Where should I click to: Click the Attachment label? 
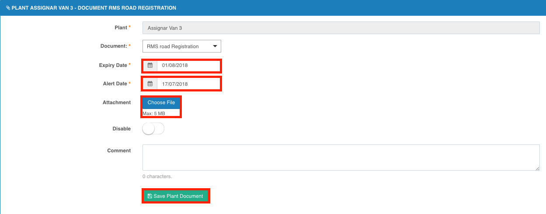click(117, 102)
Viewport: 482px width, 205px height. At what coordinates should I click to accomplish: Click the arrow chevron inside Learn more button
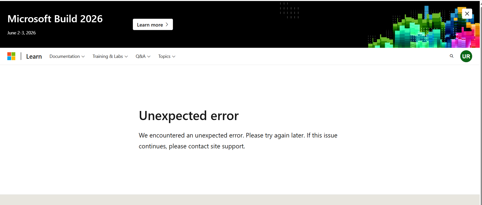coord(167,25)
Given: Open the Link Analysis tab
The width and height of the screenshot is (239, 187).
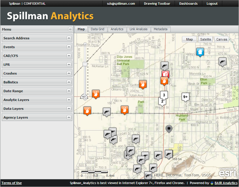Looking at the screenshot, I should pos(138,29).
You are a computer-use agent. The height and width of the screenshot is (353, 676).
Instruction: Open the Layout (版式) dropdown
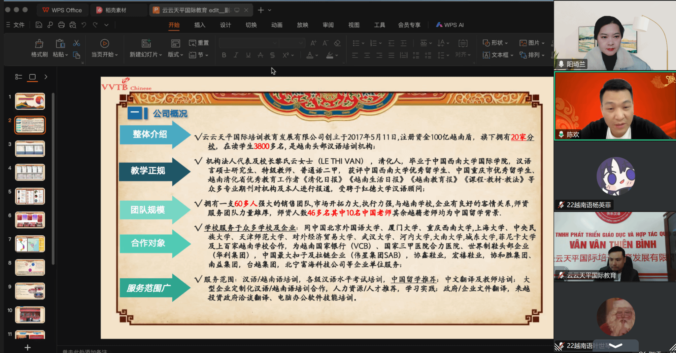pyautogui.click(x=175, y=55)
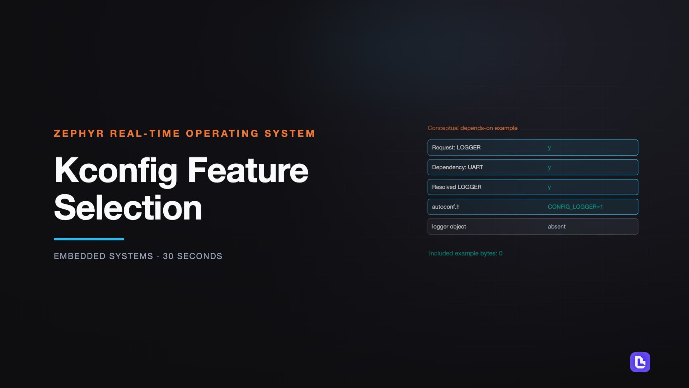This screenshot has height=388, width=689.
Task: Click the Included example bytes: 0 text
Action: click(465, 254)
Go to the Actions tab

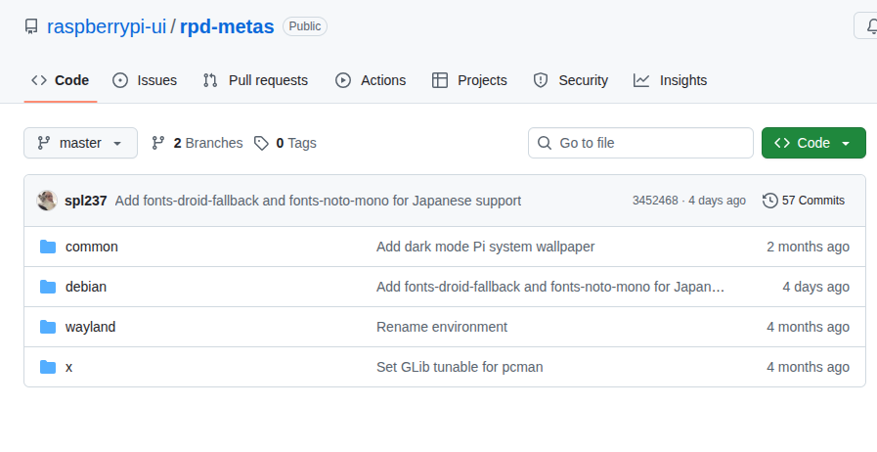pos(371,80)
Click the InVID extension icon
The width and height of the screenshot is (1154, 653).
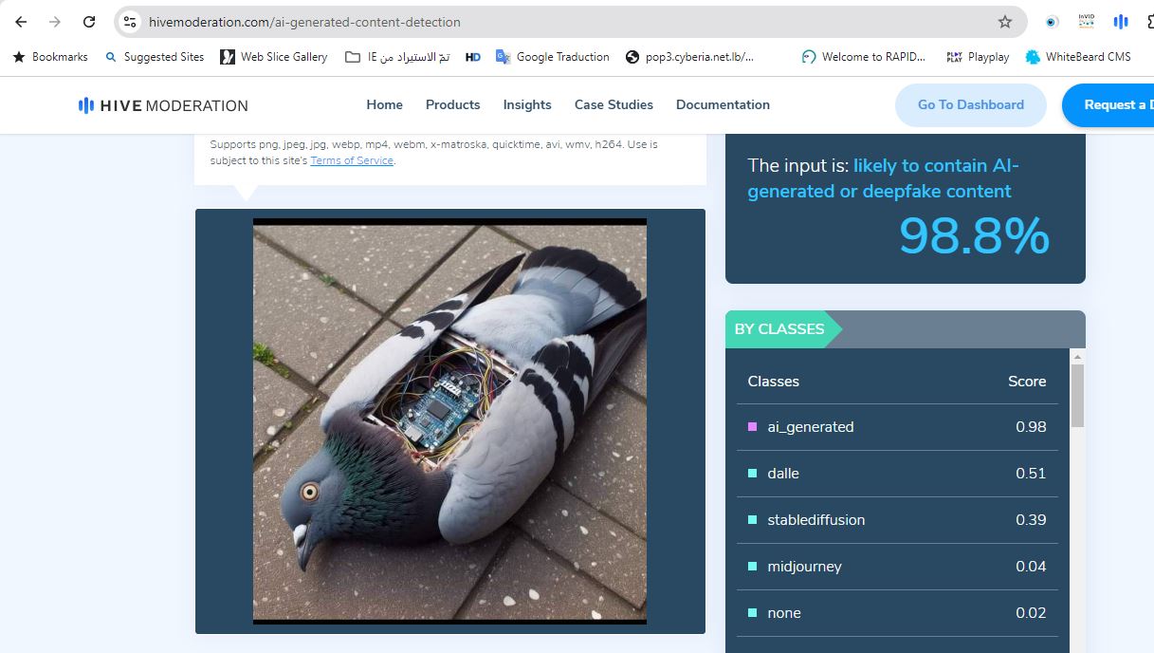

----

Problem requirements
What is needed is every record above, restated word for word, with the pictures left out.

Result below
Where should I click to: Click the Attachment label? 
click(117, 102)
Viewport: 482px width, 205px height. At what coordinates should I click to accomplish: Click the arrow chevron inside Learn more button
coord(167,25)
Given: Open the Link Analysis tab
The width and height of the screenshot is (239, 187).
Looking at the screenshot, I should pos(138,29).
You are a computer-use agent. The height and width of the screenshot is (353, 676).
Instruction: Open the Layout (版式) dropdown
pyautogui.click(x=175, y=55)
This screenshot has height=388, width=689.
Task: Click the Included example bytes: 0 text
Action: click(465, 254)
Go to the Actions tab

pos(371,80)
Click the InVID extension icon
The width and height of the screenshot is (1154, 653).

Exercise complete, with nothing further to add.